0

I am interested in checking the content of a website, the content changes frequently and when I view the website on any browser, it refreshes itself every 30 seconds. I want to know when the content has changed.

I am using winforms and I want to just click a button to start a loop, every 30 seconds. I don't want to hit the website too frequently, in fact the web pages own refresh is more than enough for my needs.

My code works when I click a button (btnCheckWebsite), if I wait a minute and then click btnCheckWebsite again, my message box pops up because the web page has changed. This is great however I want to do this in a while loop. When I un-comment my while loop, the DocumentText never changes. I have debugged it and for some reason it's the same text every time, even when the web page has changed in the real world, it stays the same in my code.

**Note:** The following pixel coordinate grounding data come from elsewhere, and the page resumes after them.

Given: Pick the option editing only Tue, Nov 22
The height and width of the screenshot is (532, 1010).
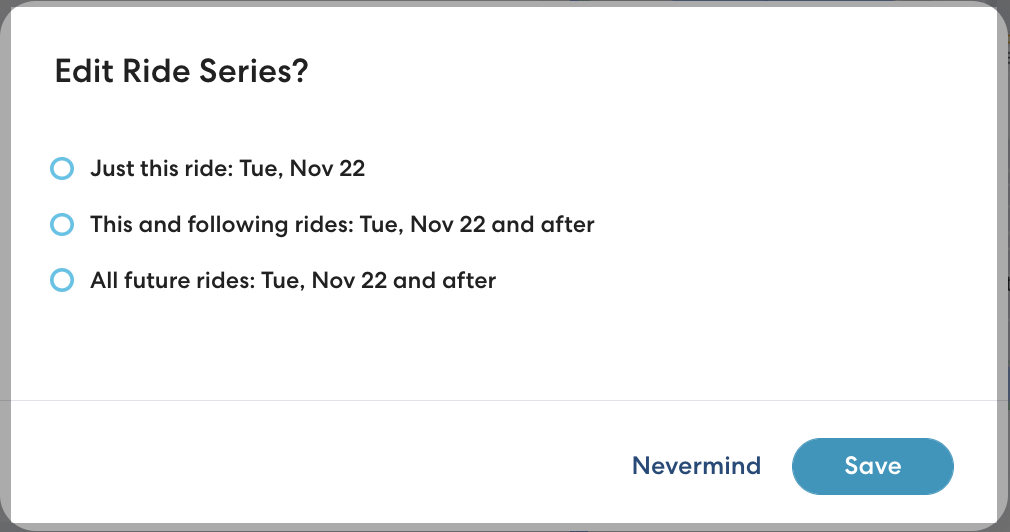Looking at the screenshot, I should tap(227, 169).
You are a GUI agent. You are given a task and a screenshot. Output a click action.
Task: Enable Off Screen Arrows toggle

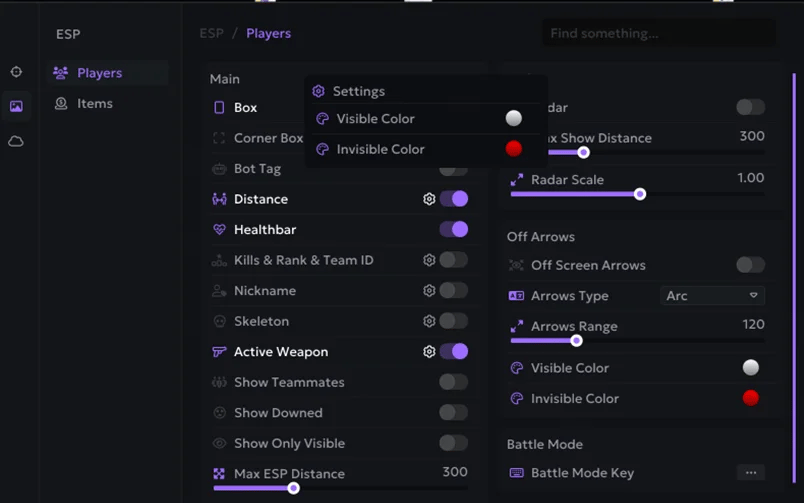click(x=750, y=265)
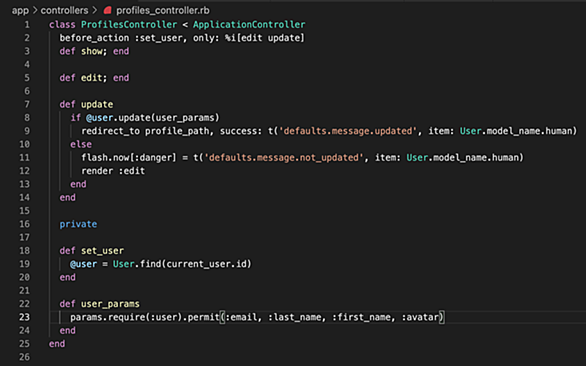Click the update method definition name
This screenshot has height=366, width=586.
97,104
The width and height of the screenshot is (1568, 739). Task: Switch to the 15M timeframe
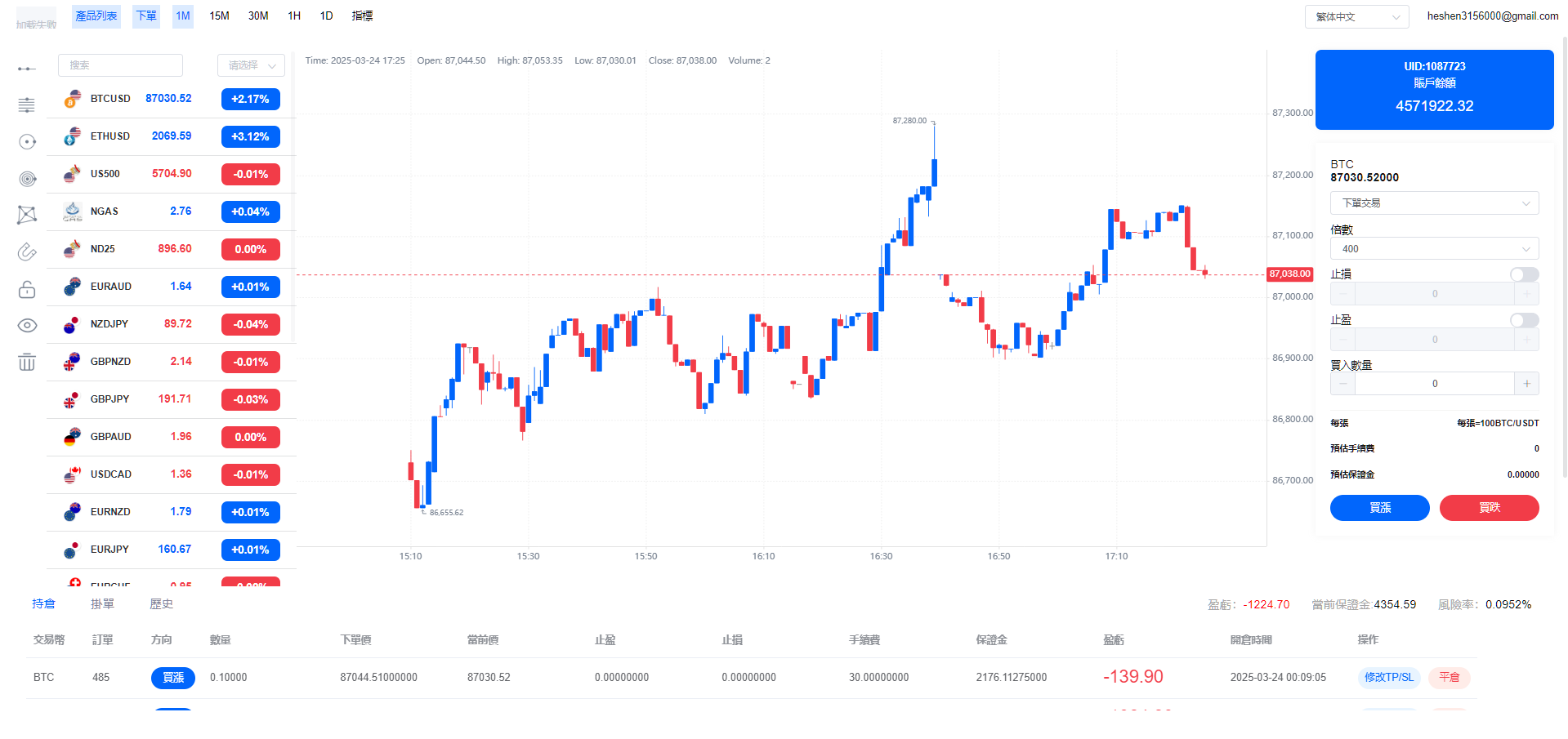(219, 16)
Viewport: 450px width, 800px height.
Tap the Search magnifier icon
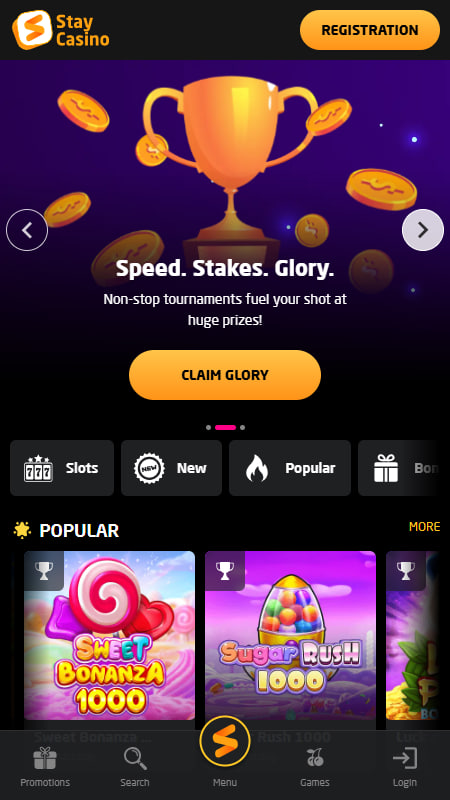click(x=135, y=759)
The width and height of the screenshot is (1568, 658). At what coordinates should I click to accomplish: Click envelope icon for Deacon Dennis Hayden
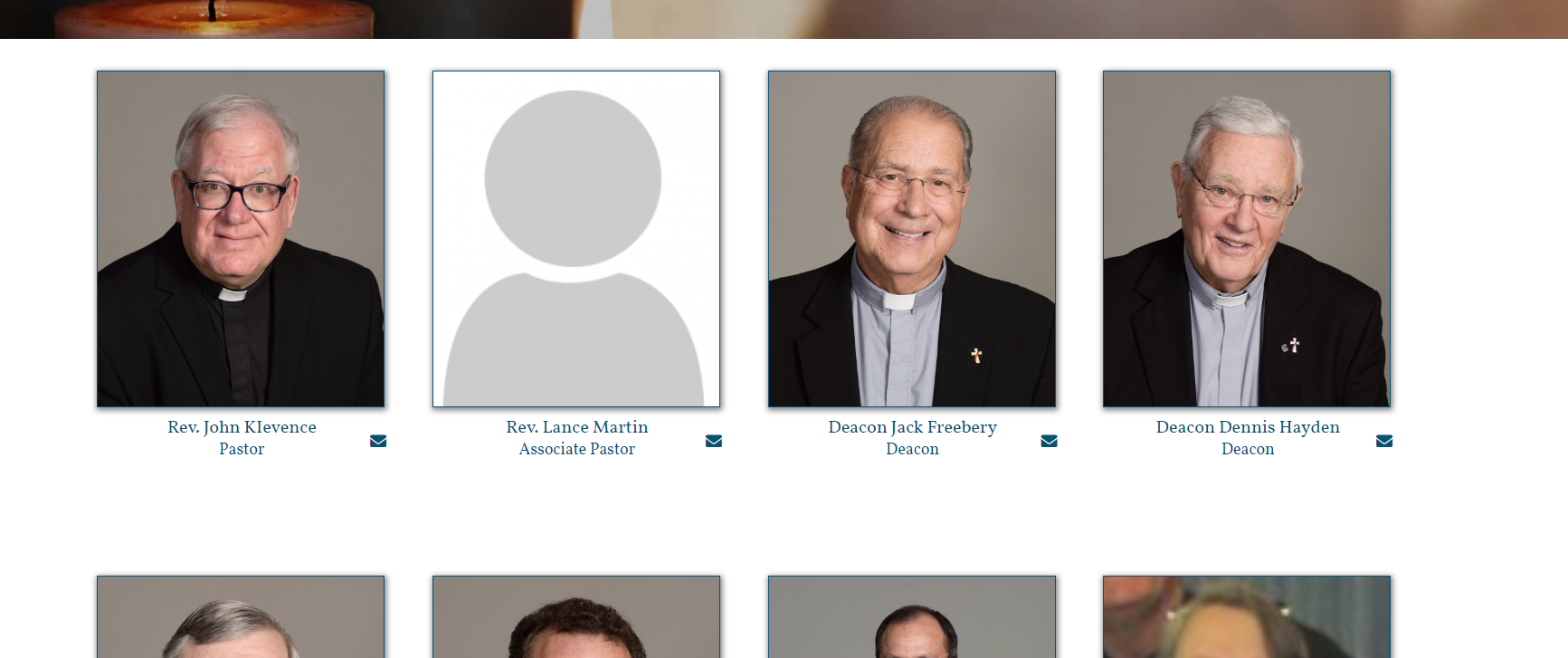coord(1384,441)
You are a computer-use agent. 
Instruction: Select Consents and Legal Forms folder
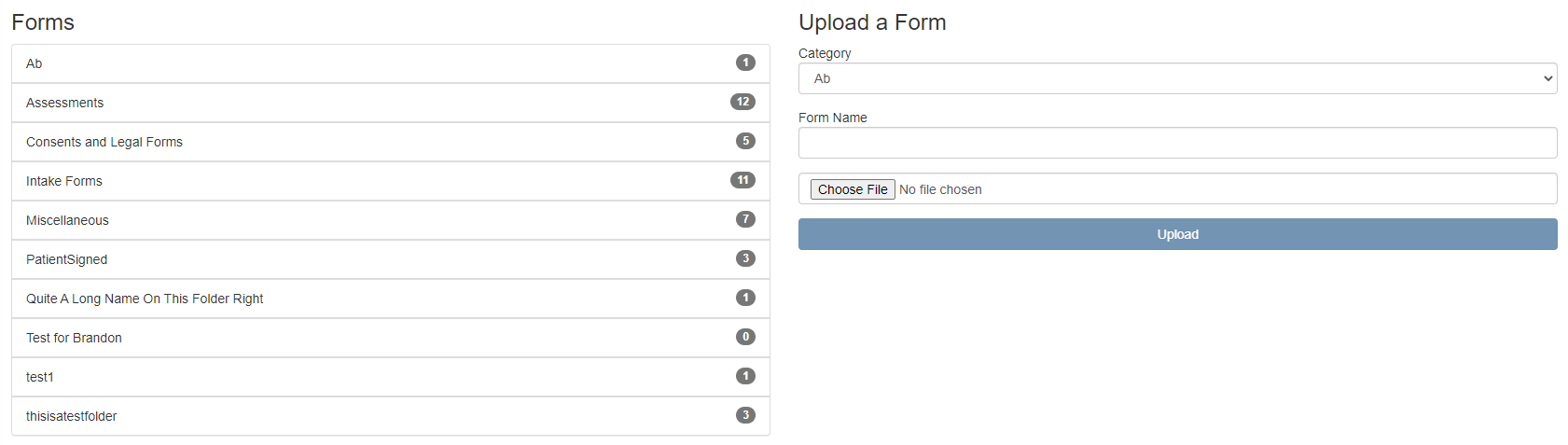(104, 142)
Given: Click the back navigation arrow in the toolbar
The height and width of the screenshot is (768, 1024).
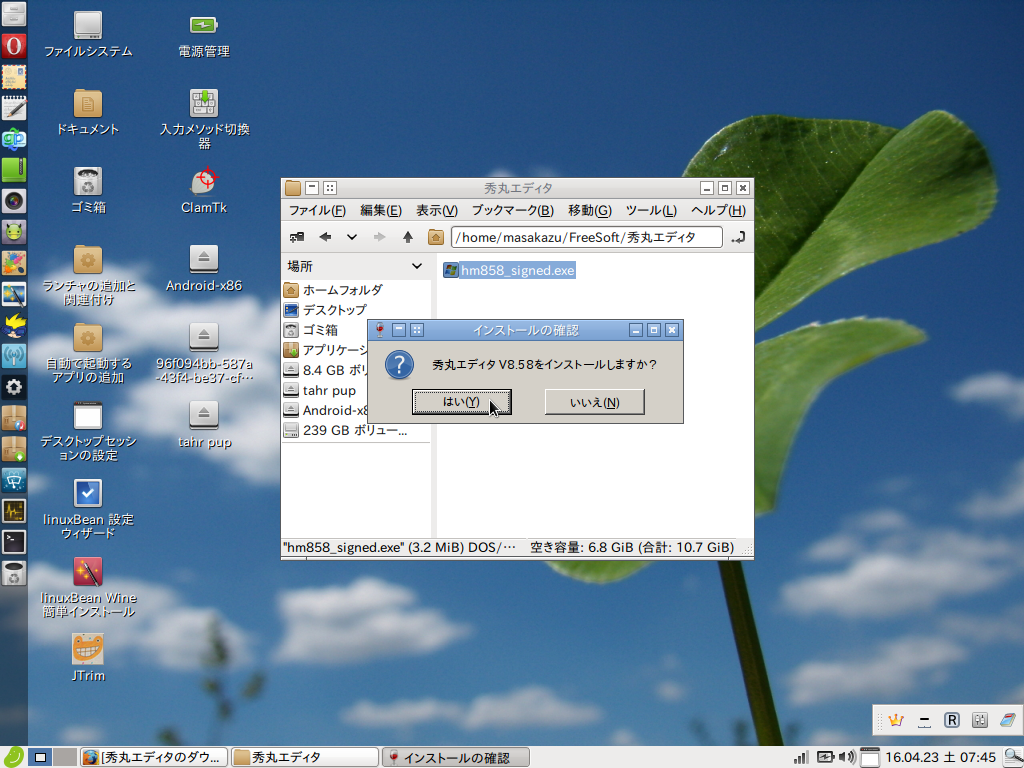Looking at the screenshot, I should click(x=324, y=237).
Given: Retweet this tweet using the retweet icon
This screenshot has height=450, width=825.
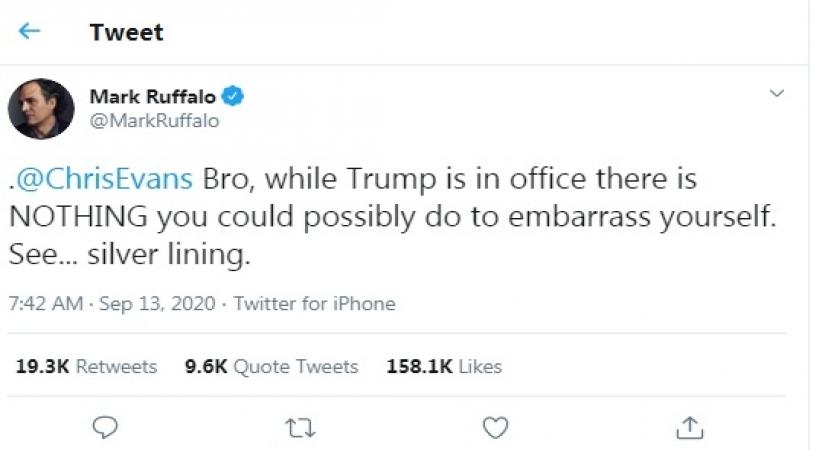Looking at the screenshot, I should 299,427.
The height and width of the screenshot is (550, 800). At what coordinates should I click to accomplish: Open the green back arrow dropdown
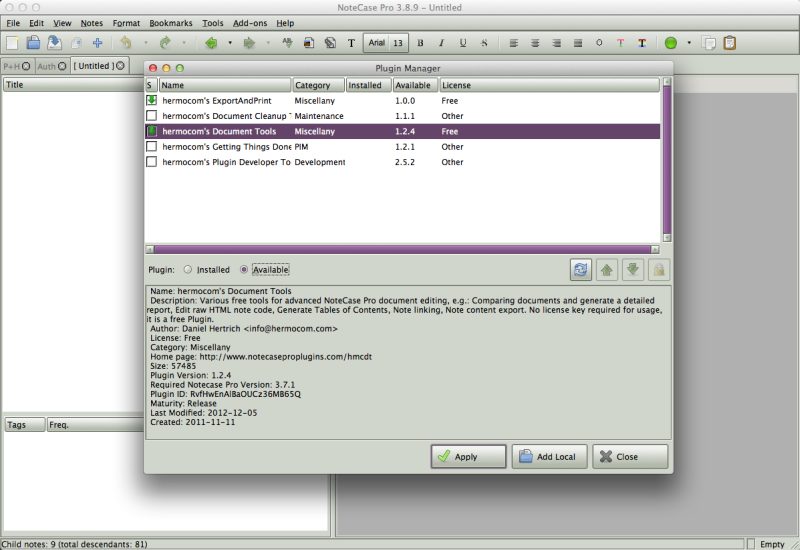(230, 43)
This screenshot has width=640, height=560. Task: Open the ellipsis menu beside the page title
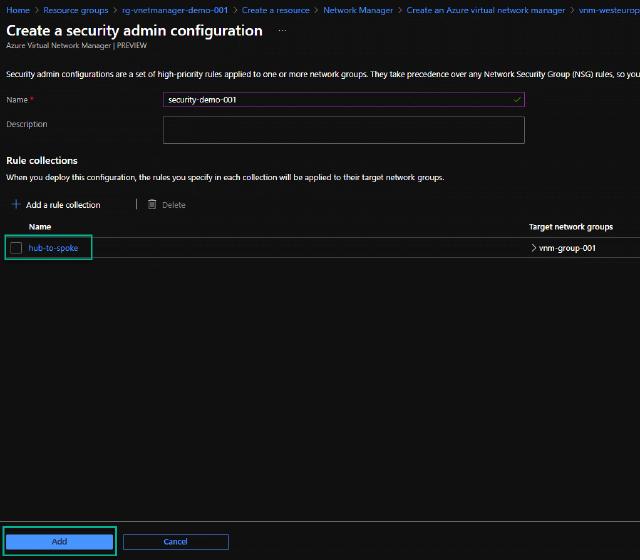(282, 31)
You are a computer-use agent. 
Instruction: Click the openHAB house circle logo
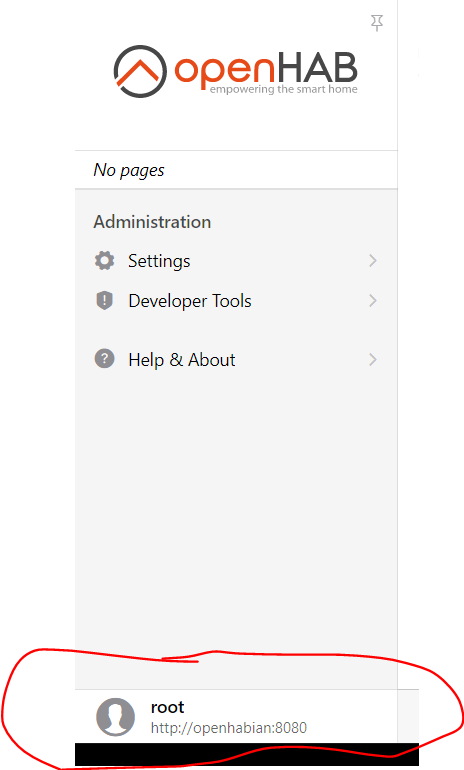pyautogui.click(x=140, y=71)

So my question is why can't I use a loop and what can I do instead to run this repeatedly without any input from me?

As a bonus, I would like to remove the .Refresh() I added this because it won't work without it however as I understand it, this refreshes the whole page. When I use a browser I see the page updating even when I don't refresh the whole page.

Just for background info, I did start by having a WebBrowser control on my form, the page refreshes automatically. I used the same code and have the same problem, interestingly, the WebBrowser control on my windows form refreshes by itself no problem, until I click btnCheckWebsite and then it stops refreshing! Also I know about webrequest but I don't know how to use it for my purposes.

using System;
using System.Collections.Generic;
using System.ComponentModel;
using System.Data;
using System.Drawing;
using System.Linq;
using System.Text;
using System.Windows.Forms;
using System.Threading;

namespace Check_Website
{
    public partial class Form1 : Form
    {
        public WebBrowser _memoryWebBrowser = new WebBrowser();
        String _previousSource = "emptySource";

        public Form1()
        {
            InitializeComponent();

           _memoryWebBrowser.Navigate(new Uri("http://www.randomurl.com/"));

        }

        private void btnCheckWebsite_Click(object sender, EventArgs e)
        {
            //I want to un-comment this while loop and let my code run itself but it stops working
            //when I introduce my while loop.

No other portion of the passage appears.